François-Xavier Fauvelle, Le Rhinocéros d’or. Histoires du Moyen Âge
africain, 2013.
Formidable livre d’histoire à
conseiller à tout le monde, il nous fait découvrir un monde, rend humble toute
notre science, nous ouvre l’esprit.
Par une suite de petits chapitres
très courts, l’auteur nous livre des aperçus de l’histoire du continent africain,
entre le VIIIe et le XVe siècles. L’introduction présente
le projet, justifie le terme de « Moyen Âge » et nous lance.
L’auteur part souvent d’un
document : une archive écrite, une stèle, un témoignage qui semble
farfelu, un site archéologique mal fouillé par les colonisateurs, une carte.
Même si ces documents sont lacunaires ou impossibles à vérifier, leur analyse
permet d’apprendre quelques faits. L’histoire du document permet surtout de
poser des questions stimulantes qui ouvrent une immensité de réflexions.

Lignes d'un jeu de données:
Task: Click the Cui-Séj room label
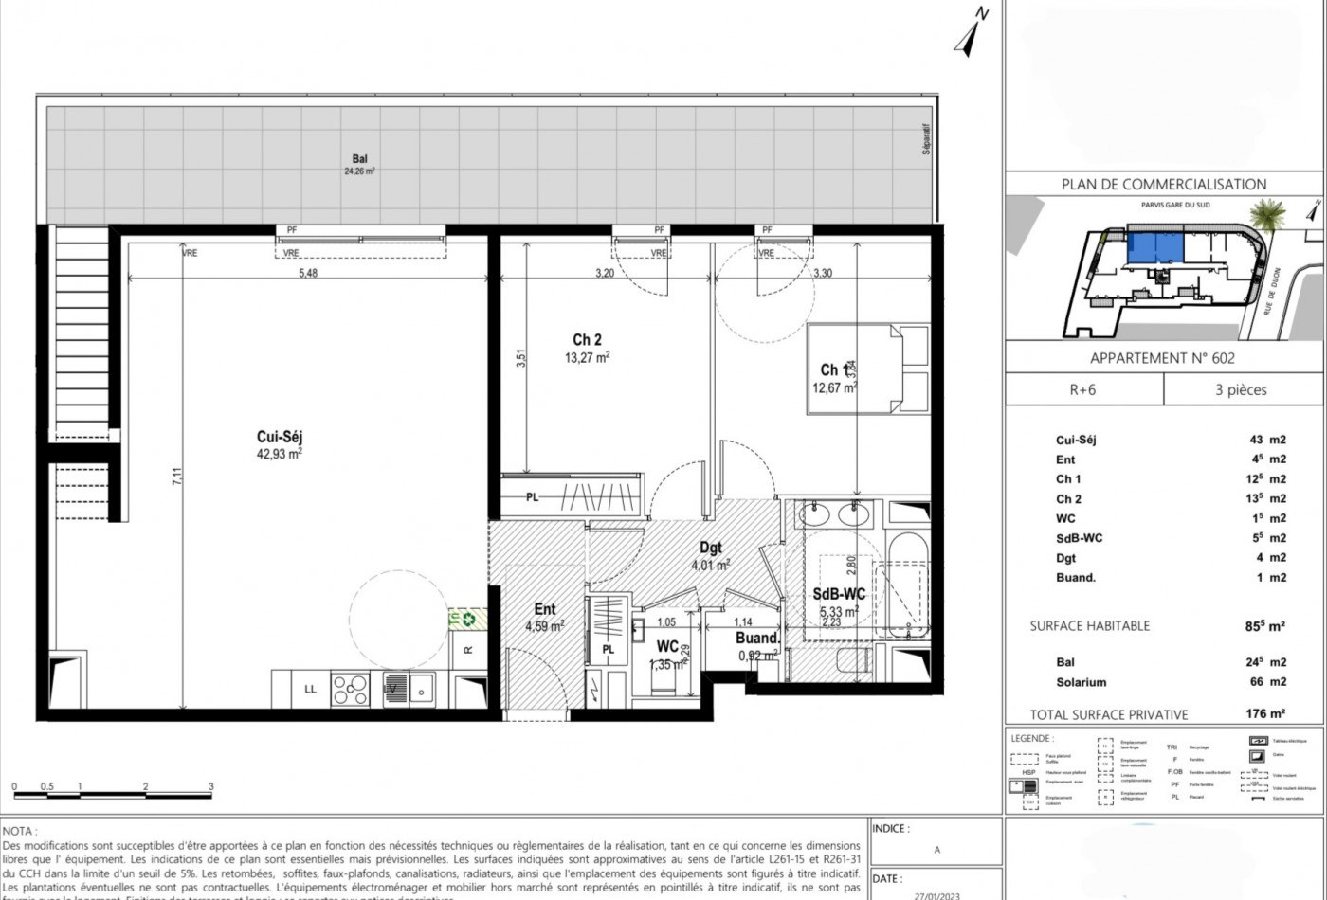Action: click(279, 437)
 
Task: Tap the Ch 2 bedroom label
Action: click(587, 340)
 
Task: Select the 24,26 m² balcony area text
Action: click(358, 172)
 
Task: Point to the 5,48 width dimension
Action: click(308, 274)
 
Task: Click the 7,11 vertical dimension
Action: click(176, 477)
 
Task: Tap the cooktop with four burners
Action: click(351, 689)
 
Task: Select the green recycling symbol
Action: click(467, 619)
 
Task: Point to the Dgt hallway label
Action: click(711, 548)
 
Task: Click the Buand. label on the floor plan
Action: click(758, 638)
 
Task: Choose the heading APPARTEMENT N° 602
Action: click(1162, 358)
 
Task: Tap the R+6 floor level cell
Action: click(1082, 389)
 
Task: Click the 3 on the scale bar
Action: click(210, 786)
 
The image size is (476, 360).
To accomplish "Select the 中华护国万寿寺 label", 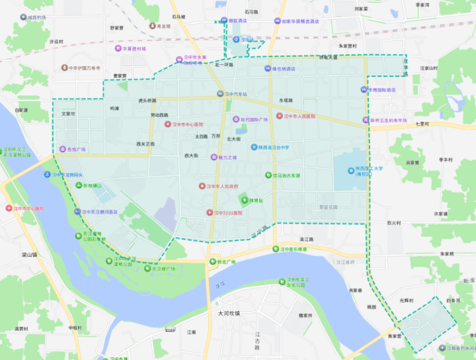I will [x=85, y=68].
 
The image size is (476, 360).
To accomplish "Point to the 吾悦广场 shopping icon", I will [x=63, y=150].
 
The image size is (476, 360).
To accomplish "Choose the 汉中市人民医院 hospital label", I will [x=301, y=116].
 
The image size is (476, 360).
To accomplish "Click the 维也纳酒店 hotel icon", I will [x=266, y=69].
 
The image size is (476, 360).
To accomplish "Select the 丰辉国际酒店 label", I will [x=382, y=89].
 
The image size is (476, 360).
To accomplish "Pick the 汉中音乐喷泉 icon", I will [x=276, y=249].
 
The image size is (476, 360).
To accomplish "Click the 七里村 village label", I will [x=423, y=124].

## CONSIGNES
1. Recopiez le listing depuis son début jusqu'à la ligne contenant « Action: click(758, 638) », bornes incluses, en renommant « Tap » en « Press » sans rien modifier d'autre. Laissez les images de côté.
2. Poursuivez le compte rendu du livre sur le Moyen Âge africain à partir de sa dernière phrase.

## RÉPONSES
1.
Task: Click the Cui-Séj room label
Action: click(279, 437)
 
Task: Press the Ch 2 bedroom label
Action: click(587, 340)
 
Task: Select the 24,26 m² balcony area text
Action: click(358, 172)
 
Task: Point to the 5,48 width dimension
Action: click(308, 274)
 
Task: Click the 7,11 vertical dimension
Action: click(176, 477)
 
Task: Press the cooktop with four burners
Action: click(351, 689)
 
Task: Select the green recycling symbol
Action: click(467, 619)
 
Task: Point to the Dgt hallway label
Action: click(711, 548)
 
Task: Click the Buand. label on the floor plan
Action: click(758, 638)

2.
Le livre fait la part belle aux
marchands musulmans et au commerce caravanier qui traverse le Sahara et fait le
lien entre la Méditerranée et le pays mystérieux des hommes noirs. L’Islam
n’est pas seulement la religion des élites, c’est aussi un code juridique et
donc des règles commerciales, ce qui en fait tout son attrait. Le statut de dhimmi accordé aux non musulmans permet
le commerce et rassure les acteurs venus de partout. L’or, le cuivre, les
perles, l’ivoire, les porcelaines, le sel, les esclaves, les eunuques sont
autant de biens échangés.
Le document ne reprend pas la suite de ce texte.